- Opening Delimiter -
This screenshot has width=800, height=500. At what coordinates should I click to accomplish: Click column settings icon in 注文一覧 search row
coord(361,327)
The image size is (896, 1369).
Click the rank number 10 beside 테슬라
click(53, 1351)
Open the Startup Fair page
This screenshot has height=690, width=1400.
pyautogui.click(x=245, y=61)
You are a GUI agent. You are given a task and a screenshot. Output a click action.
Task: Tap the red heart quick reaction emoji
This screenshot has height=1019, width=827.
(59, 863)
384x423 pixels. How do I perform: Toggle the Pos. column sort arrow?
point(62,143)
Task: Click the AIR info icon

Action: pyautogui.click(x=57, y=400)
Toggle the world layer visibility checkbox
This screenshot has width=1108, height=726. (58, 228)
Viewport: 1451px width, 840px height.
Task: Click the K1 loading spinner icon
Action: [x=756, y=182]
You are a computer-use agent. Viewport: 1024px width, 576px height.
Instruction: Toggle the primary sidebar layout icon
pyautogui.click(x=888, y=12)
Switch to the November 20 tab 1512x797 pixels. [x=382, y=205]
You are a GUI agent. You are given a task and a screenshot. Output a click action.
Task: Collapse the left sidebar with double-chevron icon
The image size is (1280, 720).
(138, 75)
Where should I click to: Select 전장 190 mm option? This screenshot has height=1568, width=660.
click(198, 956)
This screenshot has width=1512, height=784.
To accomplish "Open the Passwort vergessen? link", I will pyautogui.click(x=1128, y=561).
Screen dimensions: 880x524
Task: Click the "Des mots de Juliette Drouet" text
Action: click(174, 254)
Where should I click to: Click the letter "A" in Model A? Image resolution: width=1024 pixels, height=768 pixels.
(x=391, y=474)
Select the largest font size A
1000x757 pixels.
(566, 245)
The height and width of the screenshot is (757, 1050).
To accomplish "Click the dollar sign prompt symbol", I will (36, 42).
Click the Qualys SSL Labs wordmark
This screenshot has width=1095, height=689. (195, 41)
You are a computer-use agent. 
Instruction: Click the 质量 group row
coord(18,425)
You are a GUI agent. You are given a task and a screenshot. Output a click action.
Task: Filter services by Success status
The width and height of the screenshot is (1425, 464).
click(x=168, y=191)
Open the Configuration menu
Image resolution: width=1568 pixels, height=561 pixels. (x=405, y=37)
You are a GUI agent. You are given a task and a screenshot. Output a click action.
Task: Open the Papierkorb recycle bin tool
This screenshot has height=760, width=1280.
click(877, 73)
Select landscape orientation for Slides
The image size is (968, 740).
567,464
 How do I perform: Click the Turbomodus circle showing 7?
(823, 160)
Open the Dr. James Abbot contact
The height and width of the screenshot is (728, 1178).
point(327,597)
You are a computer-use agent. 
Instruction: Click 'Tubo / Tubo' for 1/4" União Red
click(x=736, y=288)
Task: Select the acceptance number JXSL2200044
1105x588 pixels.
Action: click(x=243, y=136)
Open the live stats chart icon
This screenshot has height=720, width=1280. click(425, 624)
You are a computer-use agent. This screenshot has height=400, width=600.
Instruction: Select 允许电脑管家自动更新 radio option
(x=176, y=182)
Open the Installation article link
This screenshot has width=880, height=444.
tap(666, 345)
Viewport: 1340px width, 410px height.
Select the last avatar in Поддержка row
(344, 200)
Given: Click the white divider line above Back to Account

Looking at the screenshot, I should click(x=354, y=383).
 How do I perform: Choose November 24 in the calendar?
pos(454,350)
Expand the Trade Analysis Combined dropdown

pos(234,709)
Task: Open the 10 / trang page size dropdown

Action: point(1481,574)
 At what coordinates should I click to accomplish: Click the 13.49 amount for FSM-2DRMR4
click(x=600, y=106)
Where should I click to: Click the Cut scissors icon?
- Closing Delimiter -
### INSTRUCTIONS FOR THE TASK
Copy out all lines above holding "computer".

### ANSWER TO THIS EXERCISE
You are a computer-use agent. Viewport: 1024px width, 576px height.
You are a computer-use agent. 
You are a computer-use agent. 
You are a computer-use agent. This screenshot has height=400, width=600.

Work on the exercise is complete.